_Assigned task_.
Return all of the material, keeping each line exactly as it is.

_Records for processing_.
————
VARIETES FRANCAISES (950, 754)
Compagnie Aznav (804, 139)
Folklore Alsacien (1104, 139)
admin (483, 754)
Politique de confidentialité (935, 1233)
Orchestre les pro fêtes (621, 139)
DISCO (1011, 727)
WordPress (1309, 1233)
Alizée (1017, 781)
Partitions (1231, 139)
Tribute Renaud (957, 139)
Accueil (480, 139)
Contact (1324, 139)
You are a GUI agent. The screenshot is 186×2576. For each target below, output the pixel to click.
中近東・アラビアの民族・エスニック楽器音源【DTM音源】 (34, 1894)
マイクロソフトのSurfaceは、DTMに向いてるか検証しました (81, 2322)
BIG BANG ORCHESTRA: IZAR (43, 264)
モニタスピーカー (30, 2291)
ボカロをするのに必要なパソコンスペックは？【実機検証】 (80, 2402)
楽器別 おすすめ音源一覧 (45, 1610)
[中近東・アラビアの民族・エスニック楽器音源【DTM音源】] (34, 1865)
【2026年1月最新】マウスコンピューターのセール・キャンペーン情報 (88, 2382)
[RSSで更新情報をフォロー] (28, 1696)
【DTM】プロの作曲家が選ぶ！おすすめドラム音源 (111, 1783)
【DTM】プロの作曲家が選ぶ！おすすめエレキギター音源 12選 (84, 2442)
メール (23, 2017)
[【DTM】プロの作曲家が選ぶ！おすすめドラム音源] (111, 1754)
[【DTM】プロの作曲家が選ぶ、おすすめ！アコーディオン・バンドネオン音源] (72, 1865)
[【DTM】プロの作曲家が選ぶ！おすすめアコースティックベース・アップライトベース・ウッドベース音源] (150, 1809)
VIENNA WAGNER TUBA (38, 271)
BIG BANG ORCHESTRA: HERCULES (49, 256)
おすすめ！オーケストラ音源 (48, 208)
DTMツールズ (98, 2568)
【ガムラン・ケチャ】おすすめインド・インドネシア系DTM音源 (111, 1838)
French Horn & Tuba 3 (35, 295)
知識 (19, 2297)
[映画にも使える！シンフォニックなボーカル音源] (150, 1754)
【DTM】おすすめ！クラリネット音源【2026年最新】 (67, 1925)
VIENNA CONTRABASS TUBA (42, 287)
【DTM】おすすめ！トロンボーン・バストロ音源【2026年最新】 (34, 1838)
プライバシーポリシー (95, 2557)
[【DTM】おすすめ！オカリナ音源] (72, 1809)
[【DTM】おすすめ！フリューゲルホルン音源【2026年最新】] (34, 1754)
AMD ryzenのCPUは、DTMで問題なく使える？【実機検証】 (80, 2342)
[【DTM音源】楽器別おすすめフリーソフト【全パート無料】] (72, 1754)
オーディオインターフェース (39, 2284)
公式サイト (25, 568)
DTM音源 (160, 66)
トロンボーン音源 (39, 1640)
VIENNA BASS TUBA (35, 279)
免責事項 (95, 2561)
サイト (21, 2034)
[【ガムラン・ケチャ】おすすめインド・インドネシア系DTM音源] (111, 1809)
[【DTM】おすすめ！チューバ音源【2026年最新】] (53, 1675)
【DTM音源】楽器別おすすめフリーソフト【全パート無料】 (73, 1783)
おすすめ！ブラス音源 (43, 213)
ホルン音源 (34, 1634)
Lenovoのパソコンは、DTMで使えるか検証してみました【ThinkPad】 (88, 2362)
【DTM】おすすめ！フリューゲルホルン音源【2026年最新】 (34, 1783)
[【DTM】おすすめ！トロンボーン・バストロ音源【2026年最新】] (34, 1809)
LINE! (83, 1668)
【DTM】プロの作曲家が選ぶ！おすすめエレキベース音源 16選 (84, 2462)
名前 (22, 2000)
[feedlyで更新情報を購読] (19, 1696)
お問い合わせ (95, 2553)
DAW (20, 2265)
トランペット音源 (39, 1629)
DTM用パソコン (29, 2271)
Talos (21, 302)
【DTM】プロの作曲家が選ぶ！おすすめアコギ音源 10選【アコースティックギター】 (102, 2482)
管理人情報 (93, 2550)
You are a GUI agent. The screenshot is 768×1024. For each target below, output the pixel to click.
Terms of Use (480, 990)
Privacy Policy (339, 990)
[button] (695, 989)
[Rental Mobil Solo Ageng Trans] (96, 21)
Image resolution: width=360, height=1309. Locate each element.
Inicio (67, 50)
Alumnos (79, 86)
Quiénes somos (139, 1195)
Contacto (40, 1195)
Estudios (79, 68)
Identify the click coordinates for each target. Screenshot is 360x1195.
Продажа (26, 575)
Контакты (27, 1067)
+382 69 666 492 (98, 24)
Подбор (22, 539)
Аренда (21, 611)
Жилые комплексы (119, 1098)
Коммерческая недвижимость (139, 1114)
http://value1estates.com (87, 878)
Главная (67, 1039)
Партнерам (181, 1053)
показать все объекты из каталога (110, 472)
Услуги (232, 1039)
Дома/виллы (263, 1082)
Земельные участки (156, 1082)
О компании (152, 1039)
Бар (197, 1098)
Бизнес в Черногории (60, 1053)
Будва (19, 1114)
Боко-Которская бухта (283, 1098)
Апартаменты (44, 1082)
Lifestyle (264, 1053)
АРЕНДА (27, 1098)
————
_Task result_.
VARIETES FRANCAISES (950, 754)
Compagnie Aznav (804, 139)
Folklore Alsacien (1104, 139)
admin (483, 754)
Politique de confidentialité (935, 1233)
Orchestre les pro fêtes (621, 139)
DISCO (1011, 727)
WordPress (1309, 1233)
Alizée (1017, 781)
Partitions (1231, 139)
Tribute Renaud (957, 139)
Accueil (480, 139)
Contact (1324, 139)
You are a GUI agent. The screenshot is 186×2576. For each target below, output the pixel to click.
中近東・アラビアの民族・エスニック楽器音源【DTM音源】 (34, 1894)
マイクロソフトのSurfaceは、DTMに向いてるか検証しました (81, 2322)
BIG BANG ORCHESTRA: IZAR (43, 264)
モニタスピーカー (30, 2291)
ボカロをするのに必要なパソコンスペックは？【実機検証】 (80, 2402)
楽器別 おすすめ音源一覧 (45, 1610)
[中近東・アラビアの民族・エスニック楽器音源【DTM音源】] (34, 1865)
【2026年1月最新】マウスコンピューターのセール・キャンペーン情報 (88, 2382)
[RSSで更新情報をフォロー] (28, 1696)
【DTM】プロの作曲家が選ぶ！おすすめドラム音源 (111, 1783)
【DTM】プロの作曲家が選ぶ！おすすめエレキギター音源 12選 (84, 2442)
メール (23, 2017)
[【DTM】プロの作曲家が選ぶ！おすすめドラム音源] (111, 1754)
[【DTM】プロの作曲家が選ぶ、おすすめ！アコーディオン・バンドネオン音源] (72, 1865)
[【DTM】プロの作曲家が選ぶ！おすすめアコースティックベース・アップライトベース・ウッドベース音源] (150, 1809)
VIENNA WAGNER TUBA (38, 271)
BIG BANG ORCHESTRA: HERCULES (49, 256)
おすすめ！オーケストラ音源 (48, 208)
DTMツールズ (98, 2568)
【ガムラン・ケチャ】おすすめインド・インドネシア系DTM音源 (111, 1838)
French Horn & Tuba 3 (35, 295)
知識 (19, 2297)
[映画にも使える！シンフォニックなボーカル音源] (150, 1754)
【DTM】おすすめ！クラリネット音源【2026年最新】 (67, 1925)
VIENNA CONTRABASS TUBA (42, 287)
【DTM】おすすめ！トロンボーン・バストロ音源【2026年最新】 (34, 1838)
プライバシーポリシー (95, 2557)
[【DTM】おすすめ！オカリナ音源] (72, 1809)
[【DTM】おすすめ！フリューゲルホルン音源【2026年最新】] (34, 1754)
AMD ryzenのCPUは、DTMで問題なく使える？【実機検証】 (80, 2342)
[【DTM音源】楽器別おすすめフリーソフト【全パート無料】] (72, 1754)
オーディオインターフェース (39, 2284)
公式サイト (25, 568)
DTM音源 (160, 66)
トロンボーン音源 (39, 1640)
VIENNA BASS TUBA (35, 279)
免責事項 (95, 2561)
サイト (21, 2034)
[【ガムラン・ケチャ】おすすめインド・インドネシア系DTM音源] (111, 1809)
[【DTM】おすすめ！チューバ音源【2026年最新】] (53, 1675)
【DTM音源】楽器別おすすめフリーソフト【全パート無料】 (73, 1783)
おすすめ！ブラス音源 (43, 213)
ホルン音源 (34, 1634)
Lenovoのパソコンは、DTMで使えるか検証してみました【ThinkPad】 (88, 2362)
【DTM】おすすめ！フリューゲルホルン音源【2026年最新】 (34, 1783)
[【DTM】おすすめ！トロンボーン・バストロ音源【2026年最新】] (34, 1809)
LINE! (83, 1668)
【DTM】プロの作曲家が選ぶ！おすすめエレキベース音源 16選 (84, 2462)
名前 (22, 2000)
[feedlyで更新情報を購読] (19, 1696)
お問い合わせ (95, 2553)
DAW (20, 2265)
トランペット音源 (39, 1629)
DTM用パソコン (29, 2271)
Talos (21, 302)
【DTM】プロの作曲家が選ぶ！おすすめアコギ音源 10選【アコースティックギター】 (102, 2482)
管理人情報 (93, 2550)
You are a GUI agent. The screenshot is 768×1024. For each target below, output the pixel to click.
Terms of Use (480, 990)
Privacy Policy (339, 990)
[button] (695, 989)
[Rental Mobil Solo Ageng Trans] (96, 21)
Image resolution: width=360, height=1309. Locate each element.
Inicio (67, 50)
Alumnos (79, 86)
Quiénes somos (139, 1195)
Contacto (40, 1195)
Estudios (79, 68)
Identify the click coordinates for each target. Screenshot is 360x1195.
Продажа (26, 575)
Контакты (27, 1067)
+382 69 666 492 (98, 24)
Подбор (22, 539)
Аренда (21, 611)
Жилые комплексы (119, 1098)
Коммерческая недвижимость (139, 1114)
http://value1estates.com (87, 878)
Главная (67, 1039)
Партнерам (181, 1053)
показать все объекты из каталога (110, 472)
Услуги (232, 1039)
Дома/виллы (263, 1082)
Земельные участки (156, 1082)
О компании (152, 1039)
Бар (197, 1098)
Бизнес в Черногории (60, 1053)
Будва (19, 1114)
Боко-Которская бухта (283, 1098)
Апартаменты (44, 1082)
Lifestyle (264, 1053)
АРЕНДА (27, 1098)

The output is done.